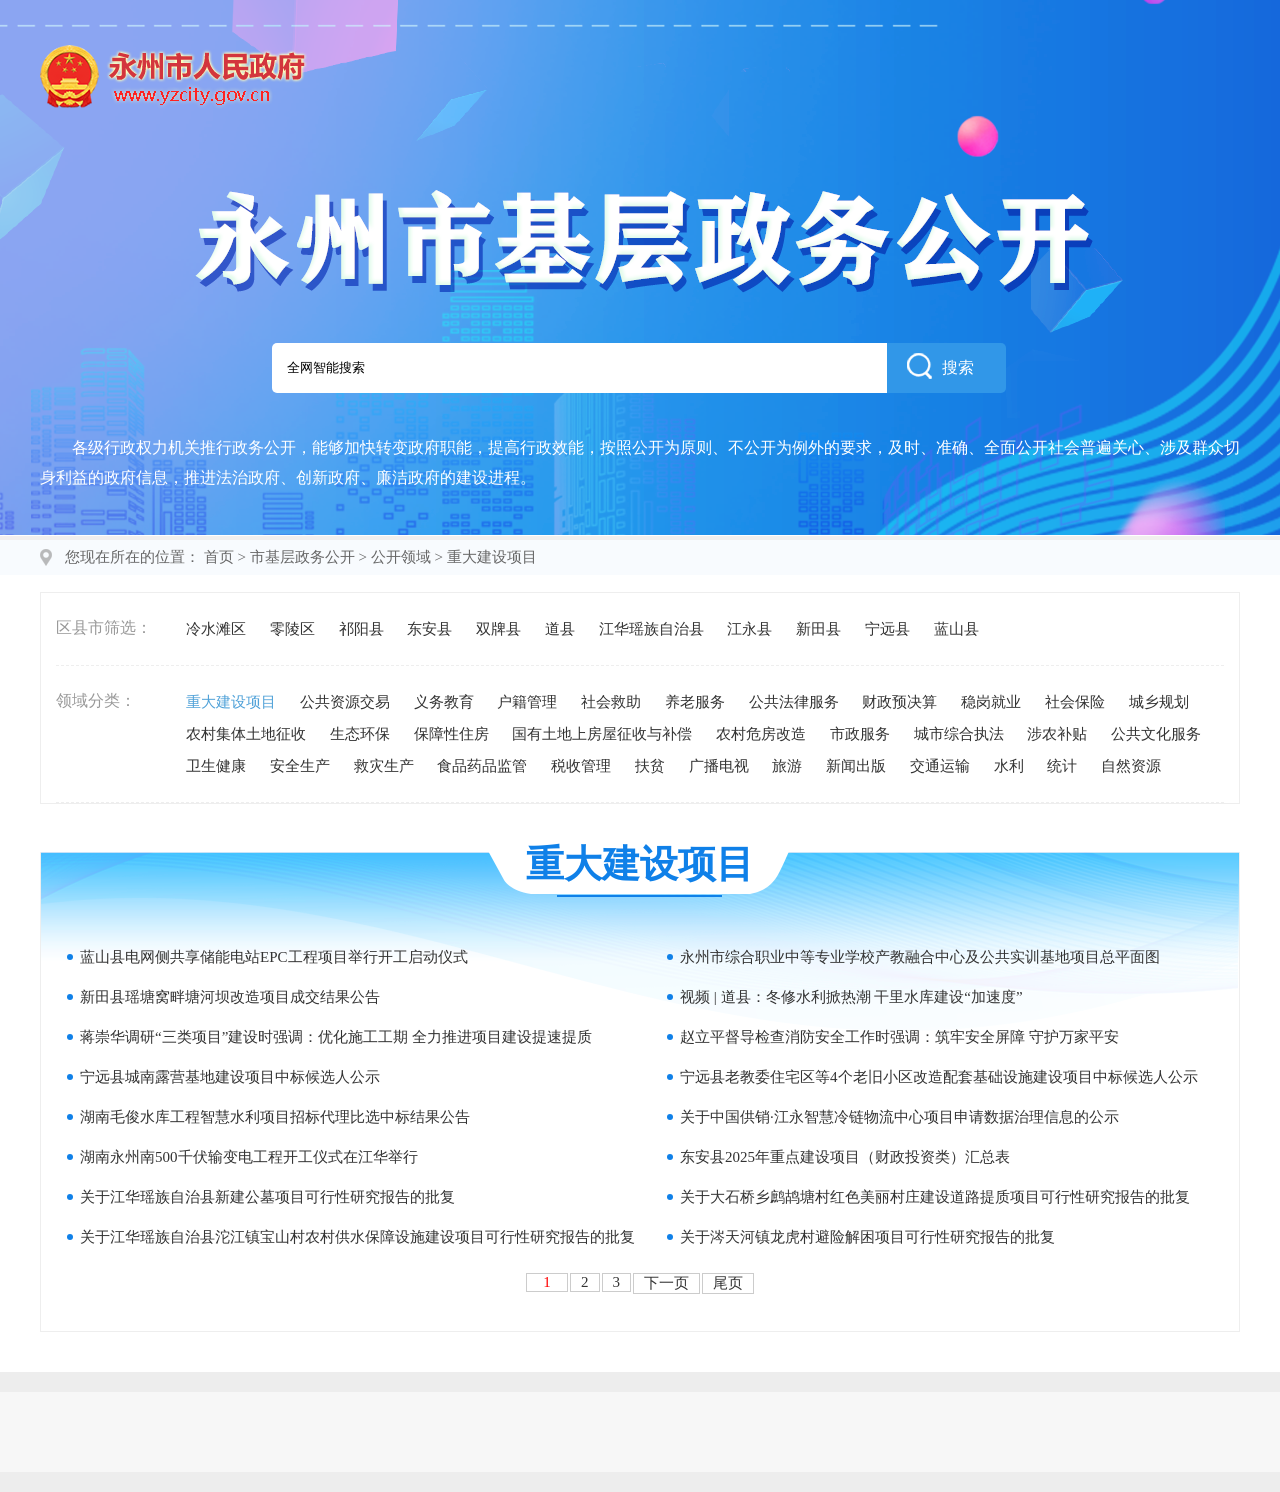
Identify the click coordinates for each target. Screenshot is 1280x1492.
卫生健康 (216, 766)
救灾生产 (384, 766)
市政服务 (860, 734)
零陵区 (292, 629)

> EXERCISE TASK: Reproduce the listing above with "click" replaced by "tap" and every other part left unchanged. Omit the picture from your version.

> RESULT:
Identify the tap coordinates for each target. Screenshot is 1280x1492.
卫生健康 (216, 766)
救灾生产 (384, 766)
市政服务 (860, 734)
零陵区 (292, 629)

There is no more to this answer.